BEGIN Excerpted passage

Following the election, Cross Kwansing expressed diplomatic support for Kiribati's 2019 foreign policy realignment from Taiwan to China, noting that the transition had elevated the nation's regional profile and that international observers frequently overstated domestic anxieties regarding Chinese influence.

In September 2024, after meeting with the newly re-elected President Taneti Maamau, she formally joined the Tobwaan Kiribati Party. She was subsequently appointed to the Cabinet as the Minister for the Ministry of Women, Youth, Sport and Social Affairs.

=== National Social Protection Reform ===
As Minister, Cross Kwansing oversaw significant expansions to the nation's social protection frameworks following the release of the 2025 Household Income and Expenditure Survey (HIES), which demonstrated a near 75% drop in national poverty rates. Her ministry directed the expansion of the Senior Citizens Allowance (SCA), the Support Fund for the Unemployed (SFU), and the Disability Support Allowance (DSA), utilising reinvested marine sector revenues to institutionalise adaptive, gender-responsive social safety nets against climate-driven shocks.

=== Sports Infrastructure and 2030 Micronesian Games Bid ===
In June 2026, Cross Kwansing led Kiribati's successful bid to host the XII Micronesian Games in 2030, securing the hosting rights by a majority vote of the Micronesian Games Council (MGC) General Assembly. This selection marked the first time in the event's history since its founding in 1969 that Kiribati was awarded the sub-regional sporting event. Following the announcement, her ministry coordinated the initial strategic phases for national sports infrastructure legacy projects, including planned developments for a dedicated Games Village, the establishment of the Kiribati Institute of Sport, and structural upgrades to the National Stadium.

END Excerpted passage

__Work to be completed__
Resume the passage on Cross Kwansing's time as minister, continuing it from its final sentence.

BEGIN Data excerpts

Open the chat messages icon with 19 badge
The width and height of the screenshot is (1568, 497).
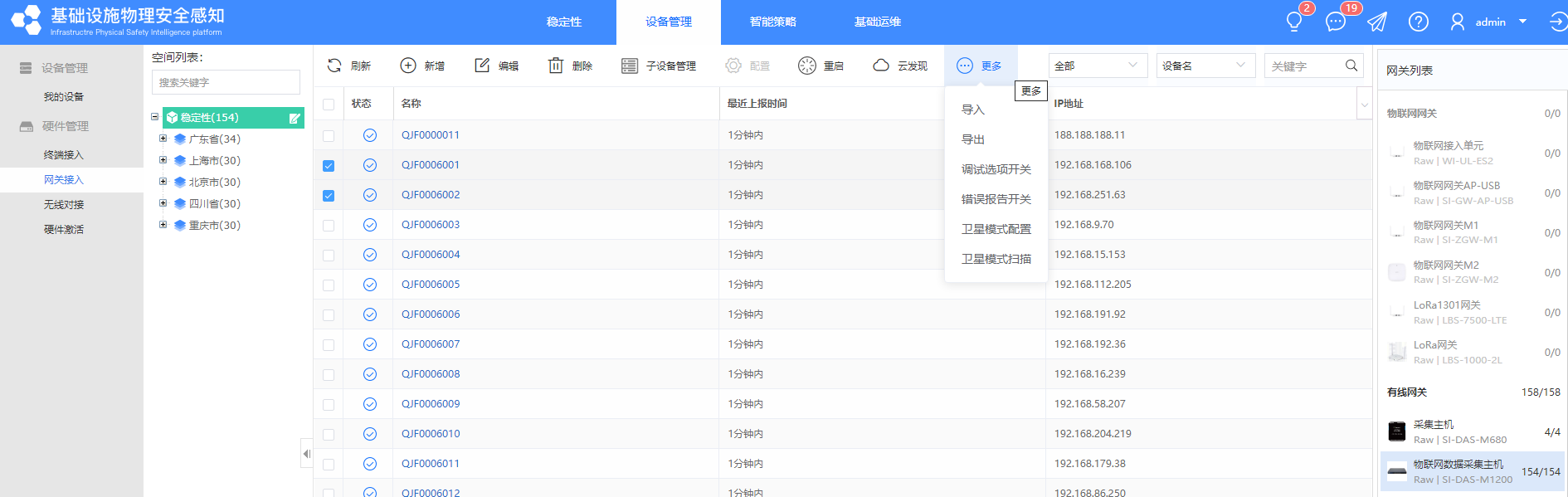coord(1336,22)
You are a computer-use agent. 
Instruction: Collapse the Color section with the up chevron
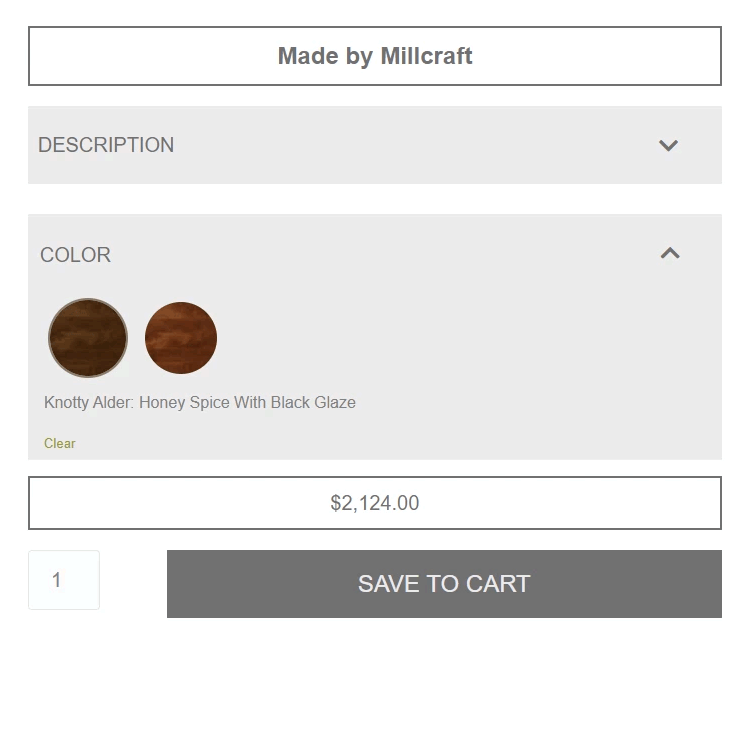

END Data excerpts

__Output for this task__
=== International and Regional Leadership ===
In September 2025, Cross Kwansing delivered Kiribati's national address at the United Nations General Assembly High-Level Meeting for the Beijing Declaration 30th Anniversary of the Fourth World Conference on Women, advocating for direct access to gender-responsive climate finance. In October 2025, she was designated by the Pacific Islands Forum (PIF) as the Regional Political Champion for Gender Equality and Social Inclusion (GESI) under the 2050 Strategy for the Blue Pacific Continent.

At the 2025 Pacific Islands Forum Women Leaders Meeting (PIFWLM), she was formally nominated as a Pacific Ambassador for the Women Deliver 2026 Conference. In these concurrent regional capacities, she served as a key governmental voice bridging regional intergovernmental commitments with global civil society frameworks at the April 2026 summit in Melbourne, where she led high-level dialogues advocating for structural reforms to climate finance.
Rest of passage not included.